Lunchbreak: Cheese Baked Squash Dip

Lisa Kalabokis – Head Chef Educator, Green City Market

Green City Market will extend the season for its open-air markets in Lincoln Park and West Loop through November 21.

Green City Market will be open every Saturday through November 21 in Lincoln Park (1817 N Clark St) and in the West Loop at Mary Bartelme Park (115 S Sangamon St). On November 7, 14, and 21, the markets will be open from 8 a.m. – noon.
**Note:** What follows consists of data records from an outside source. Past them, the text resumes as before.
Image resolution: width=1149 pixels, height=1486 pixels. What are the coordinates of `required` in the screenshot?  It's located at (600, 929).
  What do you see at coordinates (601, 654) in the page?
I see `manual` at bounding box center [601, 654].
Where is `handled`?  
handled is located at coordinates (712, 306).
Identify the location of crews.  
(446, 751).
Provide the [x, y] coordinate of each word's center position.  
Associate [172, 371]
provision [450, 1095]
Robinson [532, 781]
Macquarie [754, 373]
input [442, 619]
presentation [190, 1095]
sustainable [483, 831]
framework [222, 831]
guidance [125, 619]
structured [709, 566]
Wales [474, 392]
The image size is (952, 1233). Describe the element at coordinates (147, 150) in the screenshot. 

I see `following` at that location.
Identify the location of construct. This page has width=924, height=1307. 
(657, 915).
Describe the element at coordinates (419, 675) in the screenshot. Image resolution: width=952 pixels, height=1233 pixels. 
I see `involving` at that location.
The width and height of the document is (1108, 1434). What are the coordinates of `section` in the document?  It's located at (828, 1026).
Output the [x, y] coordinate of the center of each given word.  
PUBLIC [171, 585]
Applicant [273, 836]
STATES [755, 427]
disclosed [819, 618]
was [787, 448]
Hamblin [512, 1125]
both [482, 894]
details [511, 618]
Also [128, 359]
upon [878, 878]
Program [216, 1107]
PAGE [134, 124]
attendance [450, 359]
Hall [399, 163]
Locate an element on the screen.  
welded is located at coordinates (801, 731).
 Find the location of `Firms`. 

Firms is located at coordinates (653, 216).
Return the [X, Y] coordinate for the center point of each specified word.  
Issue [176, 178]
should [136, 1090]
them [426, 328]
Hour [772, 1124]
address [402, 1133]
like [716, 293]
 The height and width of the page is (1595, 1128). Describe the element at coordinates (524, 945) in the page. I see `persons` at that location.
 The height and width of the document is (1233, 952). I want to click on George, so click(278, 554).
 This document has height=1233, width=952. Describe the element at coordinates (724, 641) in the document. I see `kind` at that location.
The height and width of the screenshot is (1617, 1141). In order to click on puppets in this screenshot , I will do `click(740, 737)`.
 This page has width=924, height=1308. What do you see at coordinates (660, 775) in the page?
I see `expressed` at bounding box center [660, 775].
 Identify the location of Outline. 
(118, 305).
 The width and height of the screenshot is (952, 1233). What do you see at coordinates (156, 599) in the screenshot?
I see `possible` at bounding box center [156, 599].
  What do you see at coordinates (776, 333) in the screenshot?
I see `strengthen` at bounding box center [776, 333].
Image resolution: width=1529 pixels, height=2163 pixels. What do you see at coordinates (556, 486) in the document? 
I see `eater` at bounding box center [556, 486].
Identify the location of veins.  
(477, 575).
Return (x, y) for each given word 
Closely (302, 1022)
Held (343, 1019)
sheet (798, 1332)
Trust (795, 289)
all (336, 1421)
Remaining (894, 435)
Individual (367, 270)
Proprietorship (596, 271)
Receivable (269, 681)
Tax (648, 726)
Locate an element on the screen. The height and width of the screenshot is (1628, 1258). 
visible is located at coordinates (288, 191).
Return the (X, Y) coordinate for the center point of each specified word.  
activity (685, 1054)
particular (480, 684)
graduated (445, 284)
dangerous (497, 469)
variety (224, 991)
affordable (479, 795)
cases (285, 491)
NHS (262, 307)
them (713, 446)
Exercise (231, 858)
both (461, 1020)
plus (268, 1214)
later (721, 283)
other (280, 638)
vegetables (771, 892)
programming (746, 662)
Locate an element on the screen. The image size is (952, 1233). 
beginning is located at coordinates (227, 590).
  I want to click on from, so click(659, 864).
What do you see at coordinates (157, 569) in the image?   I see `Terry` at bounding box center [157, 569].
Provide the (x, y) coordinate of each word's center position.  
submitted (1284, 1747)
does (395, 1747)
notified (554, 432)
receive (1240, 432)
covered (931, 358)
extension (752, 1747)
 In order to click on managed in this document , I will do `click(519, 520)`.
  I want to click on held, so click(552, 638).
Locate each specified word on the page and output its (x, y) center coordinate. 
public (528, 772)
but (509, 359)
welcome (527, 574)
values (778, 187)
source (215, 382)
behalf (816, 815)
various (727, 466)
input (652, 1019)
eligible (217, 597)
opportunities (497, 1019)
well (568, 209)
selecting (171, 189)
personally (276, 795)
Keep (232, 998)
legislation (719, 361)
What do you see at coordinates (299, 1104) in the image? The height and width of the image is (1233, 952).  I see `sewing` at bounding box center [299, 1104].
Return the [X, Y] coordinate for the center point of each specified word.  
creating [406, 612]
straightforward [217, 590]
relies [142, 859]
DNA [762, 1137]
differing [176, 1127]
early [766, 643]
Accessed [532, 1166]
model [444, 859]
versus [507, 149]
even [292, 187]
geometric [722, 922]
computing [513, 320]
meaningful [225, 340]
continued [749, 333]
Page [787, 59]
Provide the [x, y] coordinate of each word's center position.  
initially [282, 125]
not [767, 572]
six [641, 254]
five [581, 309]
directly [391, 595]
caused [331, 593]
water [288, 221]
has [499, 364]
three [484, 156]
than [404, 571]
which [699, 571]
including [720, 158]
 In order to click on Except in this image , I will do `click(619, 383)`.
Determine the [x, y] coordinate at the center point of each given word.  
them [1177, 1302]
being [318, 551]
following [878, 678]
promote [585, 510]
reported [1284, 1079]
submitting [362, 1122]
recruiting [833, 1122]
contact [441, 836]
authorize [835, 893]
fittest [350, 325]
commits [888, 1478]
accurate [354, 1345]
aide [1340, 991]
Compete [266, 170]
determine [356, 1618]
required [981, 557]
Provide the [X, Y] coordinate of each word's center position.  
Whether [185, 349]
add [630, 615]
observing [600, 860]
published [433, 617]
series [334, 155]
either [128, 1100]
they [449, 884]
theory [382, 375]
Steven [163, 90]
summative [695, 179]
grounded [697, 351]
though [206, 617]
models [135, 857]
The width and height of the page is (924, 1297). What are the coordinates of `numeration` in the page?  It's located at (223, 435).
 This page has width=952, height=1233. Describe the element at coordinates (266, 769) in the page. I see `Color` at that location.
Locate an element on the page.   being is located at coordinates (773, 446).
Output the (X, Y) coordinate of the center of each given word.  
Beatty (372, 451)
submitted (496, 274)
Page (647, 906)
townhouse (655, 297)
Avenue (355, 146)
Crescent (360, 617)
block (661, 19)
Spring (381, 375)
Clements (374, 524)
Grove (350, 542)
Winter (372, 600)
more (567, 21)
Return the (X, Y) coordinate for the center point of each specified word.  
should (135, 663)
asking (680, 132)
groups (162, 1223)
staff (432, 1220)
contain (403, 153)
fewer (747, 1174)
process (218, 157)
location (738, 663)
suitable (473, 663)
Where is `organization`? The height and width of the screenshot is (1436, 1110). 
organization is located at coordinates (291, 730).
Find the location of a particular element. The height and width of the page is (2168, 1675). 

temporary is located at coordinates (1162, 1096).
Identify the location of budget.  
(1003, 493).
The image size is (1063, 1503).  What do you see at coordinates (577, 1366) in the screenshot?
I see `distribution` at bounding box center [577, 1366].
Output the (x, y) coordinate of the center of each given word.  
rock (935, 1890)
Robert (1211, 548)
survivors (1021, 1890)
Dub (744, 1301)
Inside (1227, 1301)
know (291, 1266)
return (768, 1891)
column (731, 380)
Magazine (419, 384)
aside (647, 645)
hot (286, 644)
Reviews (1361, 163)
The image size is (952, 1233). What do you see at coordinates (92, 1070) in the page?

The market’s safe shopper guidelines, including the requirement of masks, will continue to be in effect.


Cheese Baked Squash Dip

Yield:  2-3 cups


-1 winter squash, such as delicata, butternut, spaghetti or acorn, halved lengthwise and seeded (save the seeds for roasting!)

-1 tablespoon olive oil, or any neutral oil

-2 sprigs thyme

-1 clove garlic, finely chopped

-1 teaspoon Spanish paprika

-1 teaspoon lemon juice

-1/2 cup shredded cheddar cheese, or any semi-soft melting cheese

-salt & pepper, to taste


Preheat oven to 400 F.

Drizzle each squash half with olive oil and season with salt, pepper & thyme.  Place cut-side up on a parchment (or silpat) lined baking sheet.  Roast until a knife slides into the squash easily, about 45 minutes.  Let sit until the squash is cool enough to handle.

Scoop out the flesh of the squash halves and add to the bowl of a food processor. Add the garlic, paprika and lemon juice. Blend until smooth. If the mixture is too thick, simply drizzle in a few tablespoons of water. Season with salt and pepper to taste.

Transfer mixture to a small 8-inch baking dish or cast iron skillet. Sprinkle the top with the shredded cheddar cheese and bake an additional 10 minutes, or until the mixture is bubbly and the cheese has melted.

Serve with your favorite chips, vegies, or crackers.